DESCRIPTION OF THE TASK
Please reproduce every one of the following entries word for word, keeping each line unchanged.
── DATA FOR THIS TASK
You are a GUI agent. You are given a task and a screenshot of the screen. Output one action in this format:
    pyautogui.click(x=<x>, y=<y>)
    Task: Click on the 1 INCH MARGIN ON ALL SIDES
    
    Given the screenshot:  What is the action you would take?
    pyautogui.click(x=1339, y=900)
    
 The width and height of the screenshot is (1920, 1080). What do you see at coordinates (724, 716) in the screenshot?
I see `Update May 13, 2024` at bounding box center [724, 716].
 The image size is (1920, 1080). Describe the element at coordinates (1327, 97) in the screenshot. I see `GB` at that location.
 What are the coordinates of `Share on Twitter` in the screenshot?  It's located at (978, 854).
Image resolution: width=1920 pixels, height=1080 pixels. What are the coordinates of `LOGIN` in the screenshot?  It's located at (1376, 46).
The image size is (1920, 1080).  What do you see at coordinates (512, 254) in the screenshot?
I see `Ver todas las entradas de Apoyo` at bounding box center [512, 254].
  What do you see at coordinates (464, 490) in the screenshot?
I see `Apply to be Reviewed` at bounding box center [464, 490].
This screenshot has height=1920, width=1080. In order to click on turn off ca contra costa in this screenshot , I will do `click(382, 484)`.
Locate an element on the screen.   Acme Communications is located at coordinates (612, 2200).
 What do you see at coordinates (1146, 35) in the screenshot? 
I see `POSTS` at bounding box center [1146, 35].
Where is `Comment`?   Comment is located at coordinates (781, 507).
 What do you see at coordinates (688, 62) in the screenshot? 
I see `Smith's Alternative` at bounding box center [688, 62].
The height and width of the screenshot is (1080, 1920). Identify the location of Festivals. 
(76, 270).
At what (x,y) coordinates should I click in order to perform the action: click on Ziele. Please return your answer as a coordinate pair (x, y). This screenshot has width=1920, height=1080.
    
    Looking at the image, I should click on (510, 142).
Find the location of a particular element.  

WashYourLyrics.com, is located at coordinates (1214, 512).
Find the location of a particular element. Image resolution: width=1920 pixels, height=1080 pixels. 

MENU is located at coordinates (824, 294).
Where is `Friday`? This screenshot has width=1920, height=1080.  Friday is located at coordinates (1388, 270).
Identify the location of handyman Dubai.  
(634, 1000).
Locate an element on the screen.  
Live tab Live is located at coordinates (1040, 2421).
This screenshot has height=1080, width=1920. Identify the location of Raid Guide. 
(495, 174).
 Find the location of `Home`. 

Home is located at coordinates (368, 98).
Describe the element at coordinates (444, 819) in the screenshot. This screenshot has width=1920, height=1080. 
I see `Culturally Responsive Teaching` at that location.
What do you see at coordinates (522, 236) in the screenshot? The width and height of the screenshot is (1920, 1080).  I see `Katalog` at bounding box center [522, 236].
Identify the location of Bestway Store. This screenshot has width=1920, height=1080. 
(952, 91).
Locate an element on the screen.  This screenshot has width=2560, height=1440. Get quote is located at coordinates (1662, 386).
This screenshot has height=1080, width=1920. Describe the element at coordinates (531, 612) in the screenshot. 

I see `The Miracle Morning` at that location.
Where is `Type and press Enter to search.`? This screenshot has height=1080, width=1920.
────
THE SOLUTION
You are a GUI agent. You are given a task and a screenshot of the screen. Output one action in this format:
    pyautogui.click(x=<x>, y=<y>)
    Task: Click on the 1 INCH MARGIN ON ALL SIDES
    
    Given the screenshot:  What is the action you would take?
    pyautogui.click(x=1339, y=900)
    
 The width and height of the screenshot is (1920, 1080). What do you see at coordinates (724, 716) in the screenshot?
I see `Update May 13, 2024` at bounding box center [724, 716].
 The image size is (1920, 1080). Describe the element at coordinates (1327, 97) in the screenshot. I see `GB` at that location.
 What are the coordinates of `Share on Twitter` in the screenshot?  It's located at (978, 854).
Image resolution: width=1920 pixels, height=1080 pixels. What are the coordinates of `LOGIN` in the screenshot?  It's located at (1376, 46).
The image size is (1920, 1080).  What do you see at coordinates (512, 254) in the screenshot?
I see `Ver todas las entradas de Apoyo` at bounding box center [512, 254].
  What do you see at coordinates (464, 490) in the screenshot?
I see `Apply to be Reviewed` at bounding box center [464, 490].
This screenshot has height=1920, width=1080. In order to click on turn off ca contra costa in this screenshot , I will do `click(382, 484)`.
Locate an element on the screen.   Acme Communications is located at coordinates (612, 2200).
 What do you see at coordinates (1146, 35) in the screenshot? 
I see `POSTS` at bounding box center [1146, 35].
Where is `Comment`?   Comment is located at coordinates (781, 507).
 What do you see at coordinates (688, 62) in the screenshot? 
I see `Smith's Alternative` at bounding box center [688, 62].
The height and width of the screenshot is (1080, 1920). Identify the location of Festivals. 
(76, 270).
At what (x,y) coordinates should I click in order to perform the action: click on Ziele. Please return your answer as a coordinate pair (x, y). This screenshot has width=1920, height=1080.
    
    Looking at the image, I should click on (510, 142).
Find the location of a particular element.  

WashYourLyrics.com, is located at coordinates (1214, 512).
Find the location of a particular element. Image resolution: width=1920 pixels, height=1080 pixels. 

MENU is located at coordinates (824, 294).
Where is `Friday`? This screenshot has width=1920, height=1080.  Friday is located at coordinates (1388, 270).
Identify the location of handyman Dubai.  
(634, 1000).
Locate an element on the screen.  
Live tab Live is located at coordinates (1040, 2421).
This screenshot has height=1080, width=1920. Identify the location of Raid Guide. 
(495, 174).
 Find the location of `Home`. 

Home is located at coordinates (368, 98).
Describe the element at coordinates (444, 819) in the screenshot. This screenshot has width=1920, height=1080. 
I see `Culturally Responsive Teaching` at that location.
What do you see at coordinates (522, 236) in the screenshot? The width and height of the screenshot is (1920, 1080).  I see `Katalog` at bounding box center [522, 236].
Identify the location of Bestway Store. This screenshot has width=1920, height=1080. 
(952, 91).
Locate an element on the screen.  This screenshot has width=2560, height=1440. Get quote is located at coordinates (1662, 386).
This screenshot has height=1080, width=1920. Describe the element at coordinates (531, 612) in the screenshot. 

I see `The Miracle Morning` at that location.
Where is `Type and press Enter to search.`? This screenshot has height=1080, width=1920.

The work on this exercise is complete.